> [BRIEF]: Could you repeat the material from its first line up to and including the line with "tap(911, 426)", leaving the pictures out?

> [GIVEN ENTRIES]:
.....

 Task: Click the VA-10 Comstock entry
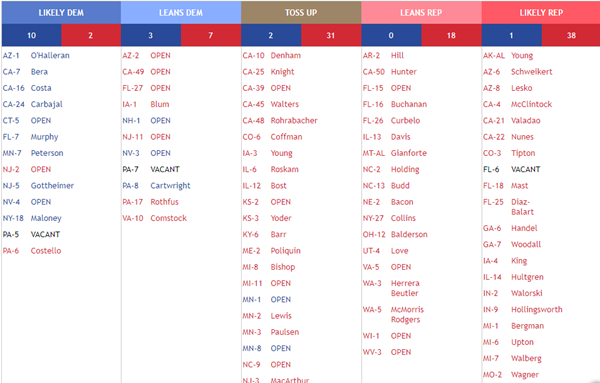[155, 218]
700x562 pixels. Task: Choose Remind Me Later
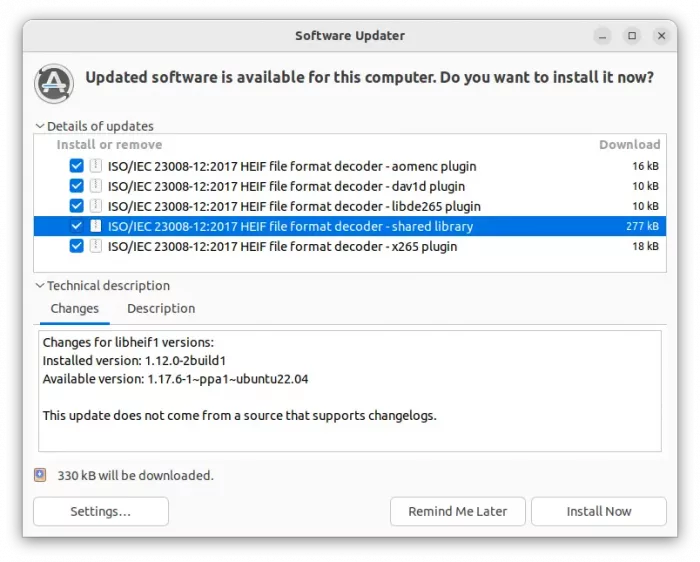click(457, 511)
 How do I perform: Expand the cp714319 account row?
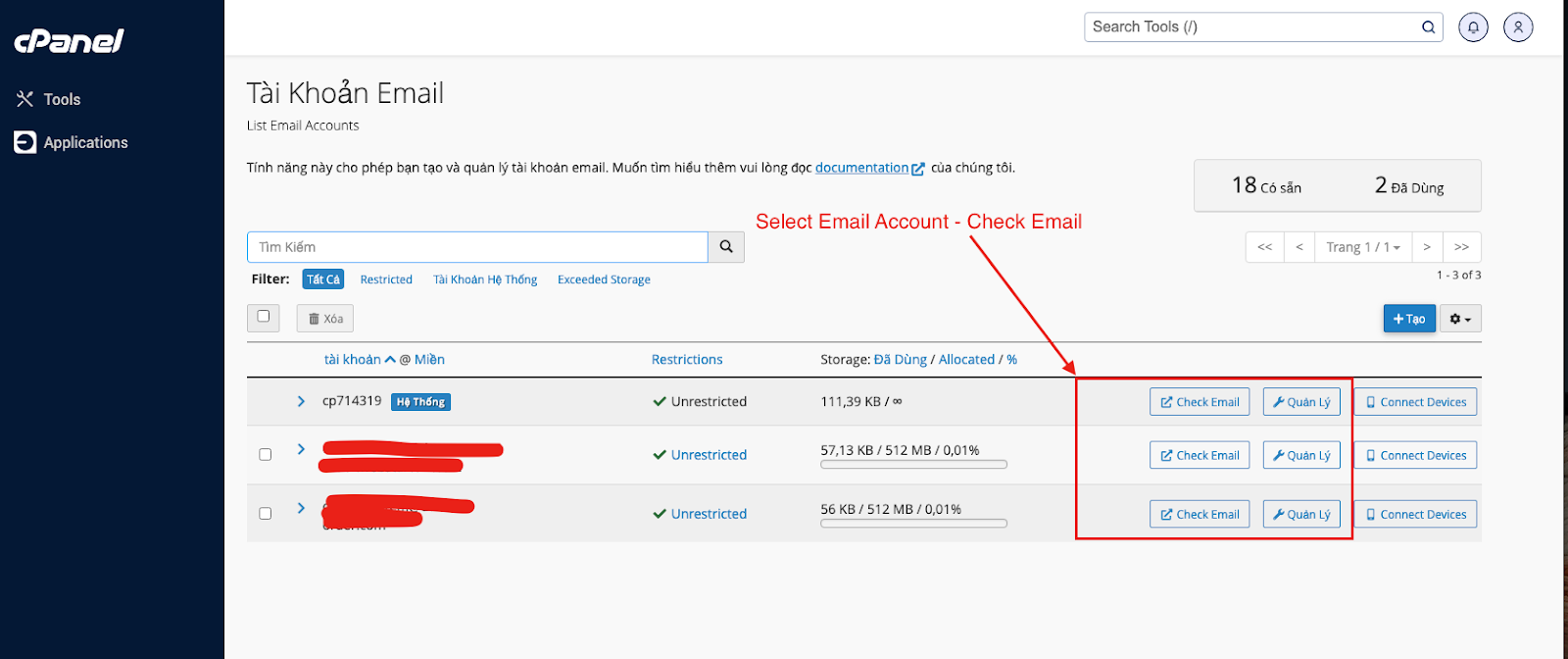[301, 401]
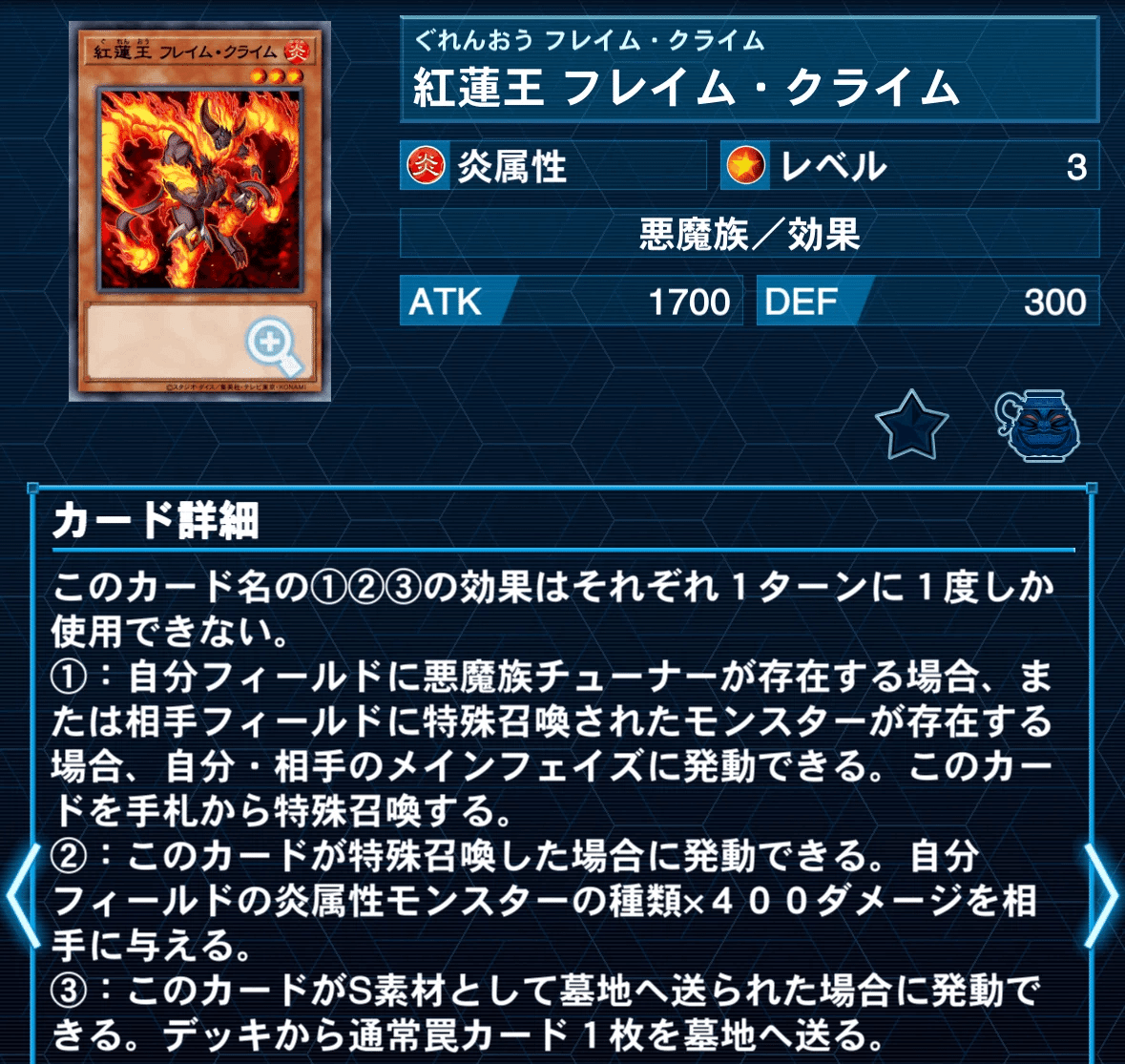Toggle the favorite star icon
1125x1064 pixels.
tap(911, 426)
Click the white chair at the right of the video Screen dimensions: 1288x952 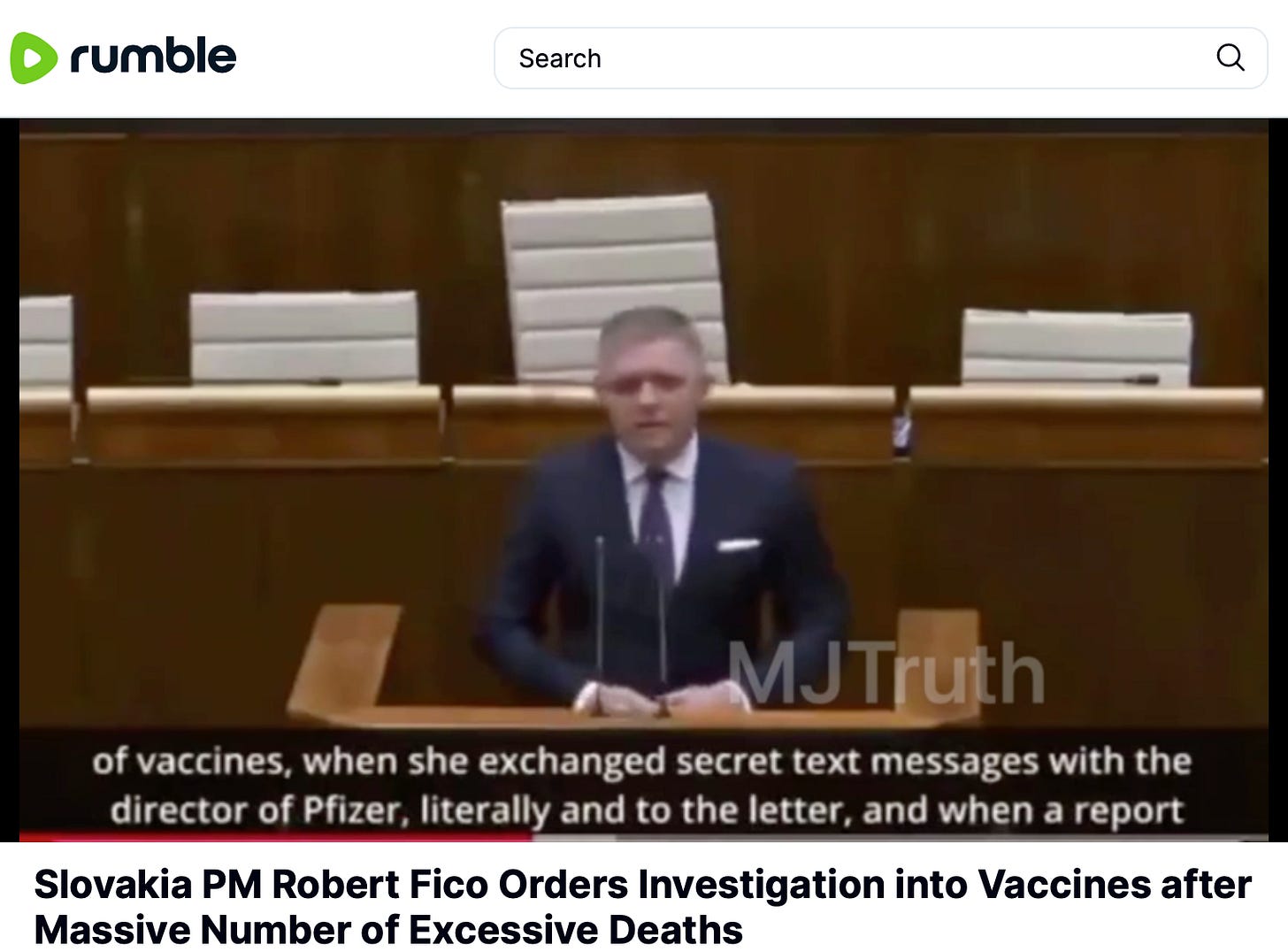click(x=1077, y=348)
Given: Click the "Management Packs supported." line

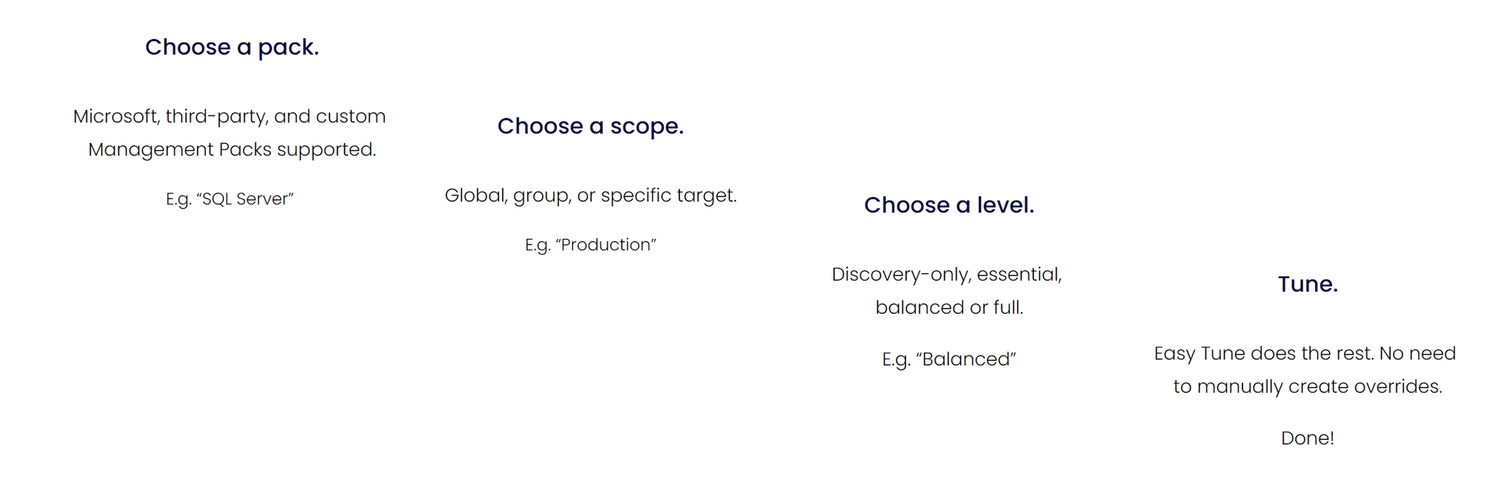Looking at the screenshot, I should click(x=232, y=150).
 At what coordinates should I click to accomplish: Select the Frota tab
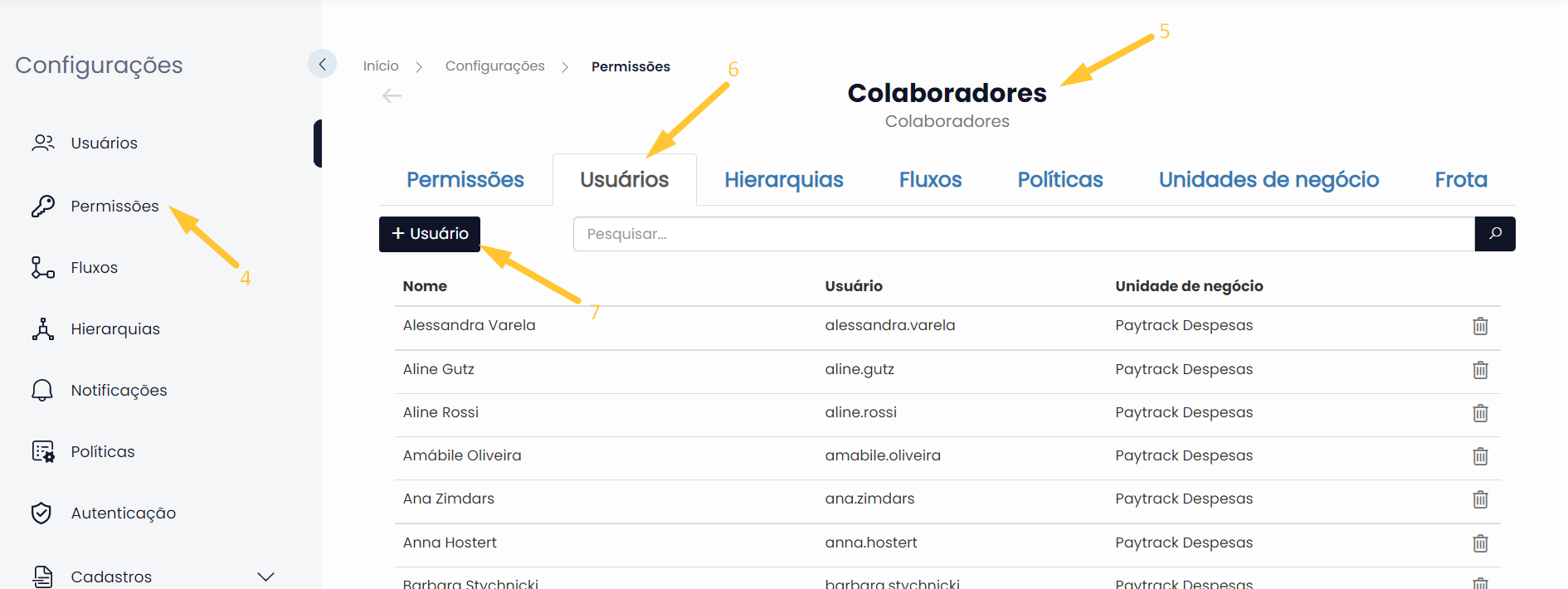pyautogui.click(x=1461, y=179)
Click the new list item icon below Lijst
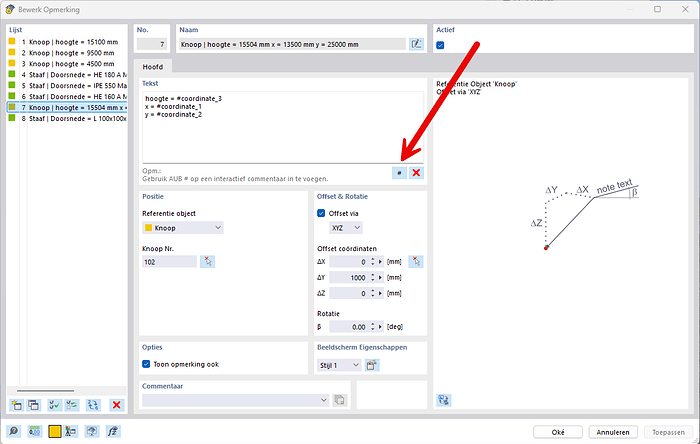Viewport: 700px width, 444px height. (x=17, y=404)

.....

> [WORKED ANSWER]:
 Task: Click the VA-10 Comstock entry
[155, 218]
700x562 pixels. Task: Choose Remind Me Later
click(457, 511)
 How do I perform: Expand the cp714319 account row?
[301, 401]
Toggle the favorite star icon
1125x1064 pixels.
tap(911, 426)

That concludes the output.